Another great benefit of computer simulations is the ability to test the physiological effects of a multi-channel block by a potential drug compound. As demonstrated in Figure 4d, a compound that blocked the IKr (potassium current) by 70% in addition to blocking the ICa,L (calcium current) by 50% generates an action potential that has a 31% reduction in amplitude during the plateau phase but no significant change in APD90 due to mutually-canceling effects of IKr and ICa,L blocks. Therefore, this compound has low risk of arrhythmogenicity at these conditions. While in general many indicators of risk are comprised of difficult to discern subtle changes in electrophysiological parameters, simulations generate clear results under well-defined experimental conditions.

Conclusions
Electrophysiology employs powerful methods to discover the basic mechanisms underlying cell electrical activity and their importance as safety indicators in pharmaceutical applications. The disjoint between experimental systems and technical limitations, however, pose some difficulties for a widespread adoption of practical electrophysiology studies. In contrast, simulations allow one to assess multiple “what if” scenarios in a fraction of the time required for a single electrophysiological recording. The precise control of almost any cellular physiological parameter is possible either before, or during simulation. A complex pharmacological profile of a test compound which affects multiple ion channel targets can be re-created in a selected model, and its potential effects on action potential properties evaluated.

CESE Plus is an advanced tool that can bridge the gap between experimental data derived from patch clamp experiments to determining action potential properties, and cardiac safety predictions. In summary, the integration of simulations in CESE Plus into the electrophysiology workflow has a potential to save time, money, and uncertainty, while expanding the ones capacity to hypothesize and interpret results.

CESE Plus is available through Simulogic Inc. Visit www.simulogic.com for further information on simulation tools for electrophysiology.

Figure 1

Different levels of computer models of cardiac electrical activity and their simulated output. Results obtained at each level can be used to determine the cardiac safety of lead compounds in basic research and pharmaceutical applications. Simulations allow one to transcend levels from the single channel to whole heart propagation within the same model – a feature not available in classical electrophysiology.

Figure 2
CESE Plus electrophysiology simulation platform

a) Examples of the CESE Plus user interface. b) The main components of Simucore cell models.

Figure 3
CESE Plus compatible models emulate
the properties of membrane currents and
action potentials

a) Action potentials derived with Simucore models reproduce experimental traces. Inset: example action potential recorded from guinea pig ventricular myocyte. b) Simulated 70% block of an actual ion channel (HERG – IKr) – dotted square – propagates to parameters of the model and affects properties of the action potential.

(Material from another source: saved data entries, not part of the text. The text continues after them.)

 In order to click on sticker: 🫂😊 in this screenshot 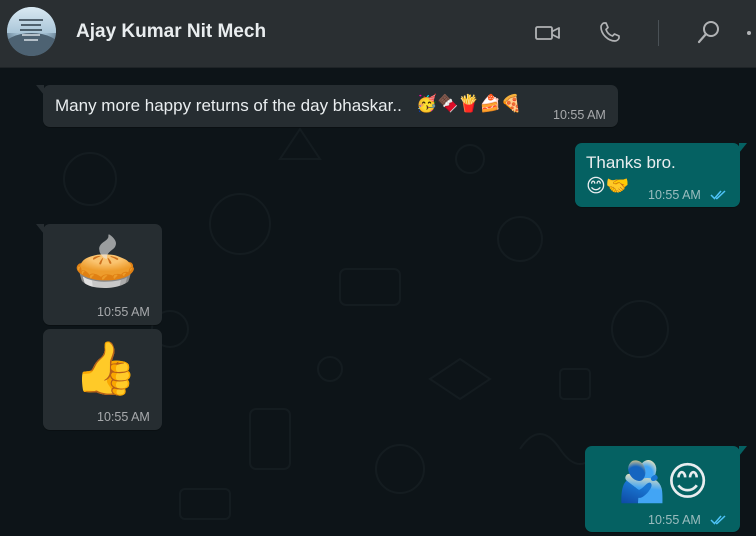, I will do `click(663, 482)`.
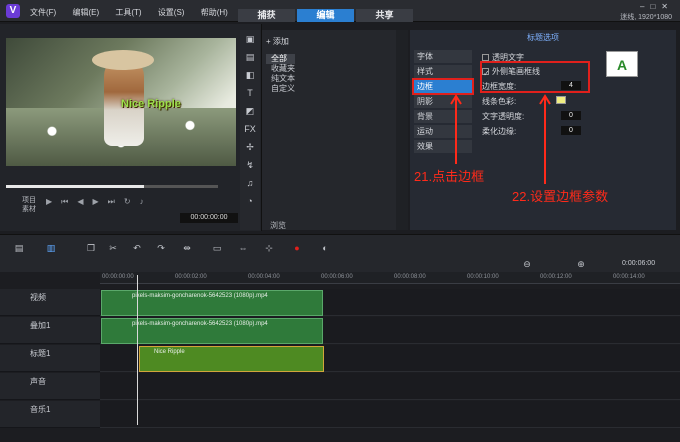  I want to click on end-icon: ⏭, so click(112, 202).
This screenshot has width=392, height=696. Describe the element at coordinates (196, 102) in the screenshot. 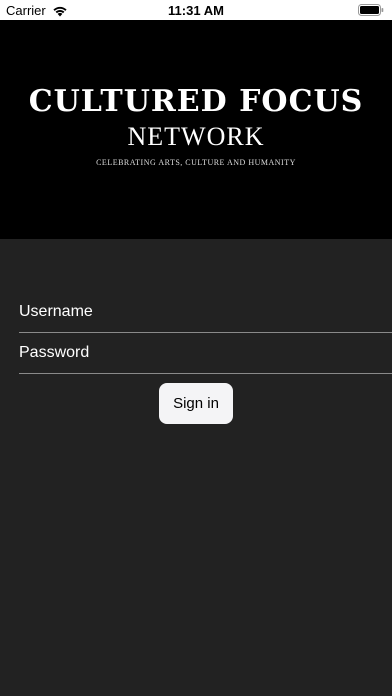

I see `brand-title: CULTURED FOCUS` at that location.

Superimposed traces for control and IKr block conditions are shown.

Figure 4
CESE Plus simulates complex combinatorial
drug effects

a) Simulated ventricular action potential under control conditions at 120 beats per minute (bpm). b) A 70% block of the IKr increases the APD90 indicative of arrhythmia risk. c) An increase of heart rate to 180 bpm results in a premature heart beat. d) Simulated administration of a compound that blocks 70% of the IKr and 50% of the ICa,L does not significantly affect APD90.